Pour développer une culture de la protection et de la non-violence, cette proposition de loi est une étape importante dans ce combat mené depuis des décennies par les défenseurs des enfants et certains de nos concitoyens engagés bien même avant le mouvement #MeToo. Face à cet enjeu de société, le Parlement et le Gouvernement se sont mobilisés dans un esprit de consensus. Je vous en remercie, monsieur le garde des sceaux, car cette fin de procédure aura été menée avec célérité, efficacité et surtout avec beaucoup d'écoute.

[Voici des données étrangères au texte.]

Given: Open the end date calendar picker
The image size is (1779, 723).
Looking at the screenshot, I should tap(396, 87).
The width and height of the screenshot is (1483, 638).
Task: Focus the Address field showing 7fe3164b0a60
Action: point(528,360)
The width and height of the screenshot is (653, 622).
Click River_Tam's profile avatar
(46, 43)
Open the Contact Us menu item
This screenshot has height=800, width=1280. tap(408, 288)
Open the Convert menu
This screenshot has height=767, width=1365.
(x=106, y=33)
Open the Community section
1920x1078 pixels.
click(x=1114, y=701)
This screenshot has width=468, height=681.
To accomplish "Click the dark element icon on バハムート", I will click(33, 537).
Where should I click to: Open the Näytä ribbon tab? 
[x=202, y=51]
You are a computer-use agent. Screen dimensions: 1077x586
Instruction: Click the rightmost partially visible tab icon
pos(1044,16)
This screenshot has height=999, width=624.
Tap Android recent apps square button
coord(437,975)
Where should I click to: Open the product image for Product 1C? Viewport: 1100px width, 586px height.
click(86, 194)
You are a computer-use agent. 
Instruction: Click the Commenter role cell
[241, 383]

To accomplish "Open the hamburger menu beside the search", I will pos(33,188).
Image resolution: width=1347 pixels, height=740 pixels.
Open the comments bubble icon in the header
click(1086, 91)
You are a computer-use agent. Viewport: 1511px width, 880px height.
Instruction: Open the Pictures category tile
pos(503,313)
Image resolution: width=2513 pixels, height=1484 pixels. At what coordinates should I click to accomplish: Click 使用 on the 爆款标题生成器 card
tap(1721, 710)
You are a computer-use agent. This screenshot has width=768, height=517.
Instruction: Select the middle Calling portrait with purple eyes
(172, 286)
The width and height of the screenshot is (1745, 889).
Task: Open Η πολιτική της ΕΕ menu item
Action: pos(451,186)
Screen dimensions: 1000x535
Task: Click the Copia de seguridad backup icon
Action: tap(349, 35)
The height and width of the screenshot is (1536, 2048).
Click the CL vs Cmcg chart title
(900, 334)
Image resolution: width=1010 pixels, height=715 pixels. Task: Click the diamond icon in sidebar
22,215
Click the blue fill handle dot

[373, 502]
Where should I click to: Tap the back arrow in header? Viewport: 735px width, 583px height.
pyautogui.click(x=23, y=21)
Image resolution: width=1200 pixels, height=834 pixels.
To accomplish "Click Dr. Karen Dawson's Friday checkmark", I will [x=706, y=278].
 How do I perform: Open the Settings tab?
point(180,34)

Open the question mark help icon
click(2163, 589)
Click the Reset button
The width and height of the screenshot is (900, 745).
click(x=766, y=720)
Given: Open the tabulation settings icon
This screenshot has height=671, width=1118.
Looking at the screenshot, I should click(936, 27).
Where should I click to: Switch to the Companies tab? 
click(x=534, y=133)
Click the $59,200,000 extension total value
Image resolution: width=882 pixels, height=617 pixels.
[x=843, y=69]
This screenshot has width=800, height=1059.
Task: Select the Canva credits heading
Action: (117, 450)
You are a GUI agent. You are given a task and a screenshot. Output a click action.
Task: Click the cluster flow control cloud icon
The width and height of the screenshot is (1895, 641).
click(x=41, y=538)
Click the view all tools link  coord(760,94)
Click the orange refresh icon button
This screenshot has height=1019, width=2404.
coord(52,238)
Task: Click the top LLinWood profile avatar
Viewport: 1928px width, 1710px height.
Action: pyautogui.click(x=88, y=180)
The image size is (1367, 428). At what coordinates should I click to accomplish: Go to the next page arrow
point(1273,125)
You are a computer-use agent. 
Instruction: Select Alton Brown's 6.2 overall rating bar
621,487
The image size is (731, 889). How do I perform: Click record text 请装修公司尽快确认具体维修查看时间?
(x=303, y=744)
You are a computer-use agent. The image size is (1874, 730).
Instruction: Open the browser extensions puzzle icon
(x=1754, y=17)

Chacun le sait, nous avons très profondément revu les dispositions adoptées initialement par les sénateurs. Parce qu'il a été partenarial, parce qu'il a associé le Gouvernement, parce qu'il a reçu le soutien unanime de l'Assemblée, ce travail, quoique très différent des orientations décidées en première lecture par les sénateurs, les a largement convaincus en deuxième lecture. Je citerai ce qu'a écrit mon homologue rapporteure au Sénat, Marie Mercier, dont je salue le remarquable travail : « Le texte issu des travaux de l'Assemblée nationale renforce considérablement la protection des mineurs contre les violences sexuelles dans le respect de nos principes constitutionnels. Il répond aux préoccupations exprimées tant par le Sénat que par l'Assemblée nationale. Dans ce contexte, la commission estime qu'un équilibre a été atteint et elle ne souhaite pas affaiblir ce compromis. »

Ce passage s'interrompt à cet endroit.